**Information given:**
--- --- ---
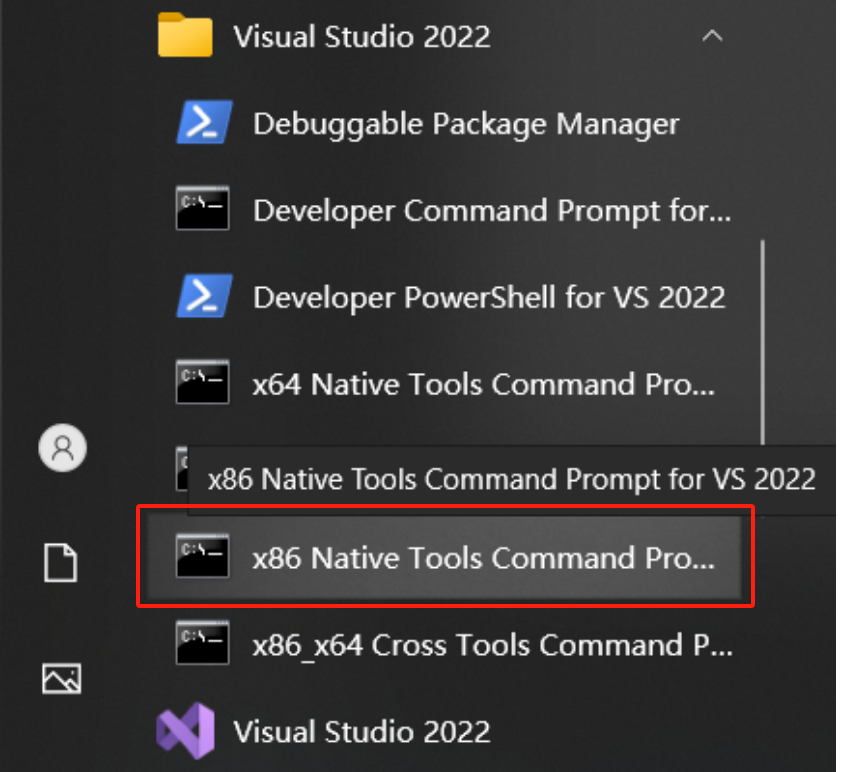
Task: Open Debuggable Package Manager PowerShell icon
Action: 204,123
--- --- ---
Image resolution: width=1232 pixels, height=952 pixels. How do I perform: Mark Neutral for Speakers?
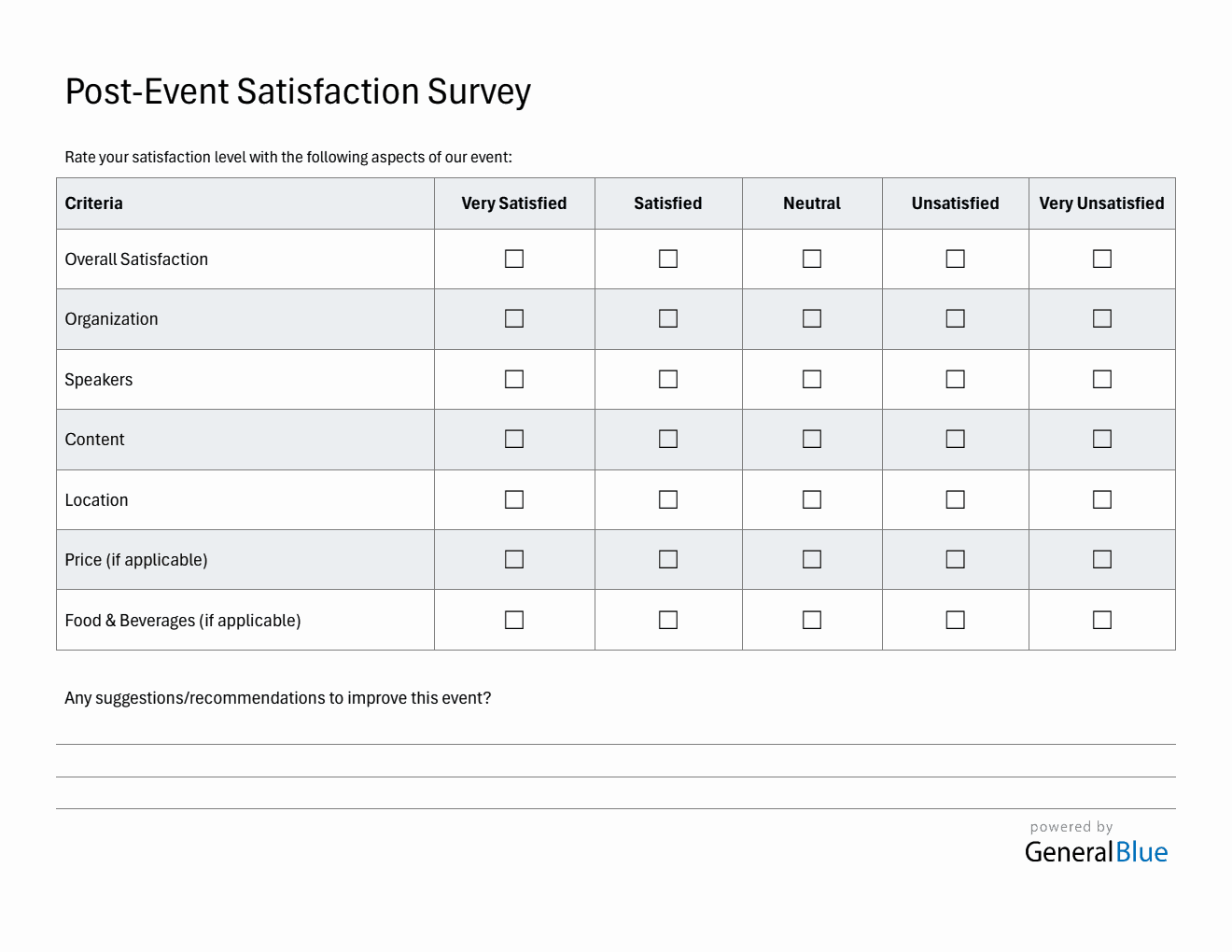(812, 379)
--- --- ---
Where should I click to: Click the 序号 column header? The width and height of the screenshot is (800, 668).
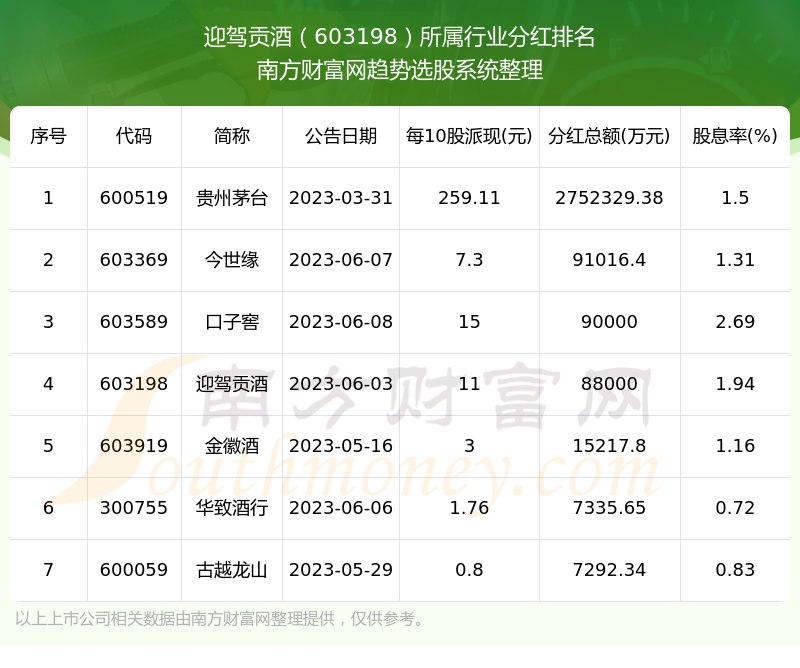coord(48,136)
--- --- ---
**Brief:**
Report each line of the material above that contains the string "height", copying every such line in full.

**Problem solution:**
Image resolution: width=1232 pixels, height=952 pixels. How do I perform: Mark Neutral for Speakers?
Where should I click to: Click the 序号 column header? The width and height of the screenshot is (800, 668).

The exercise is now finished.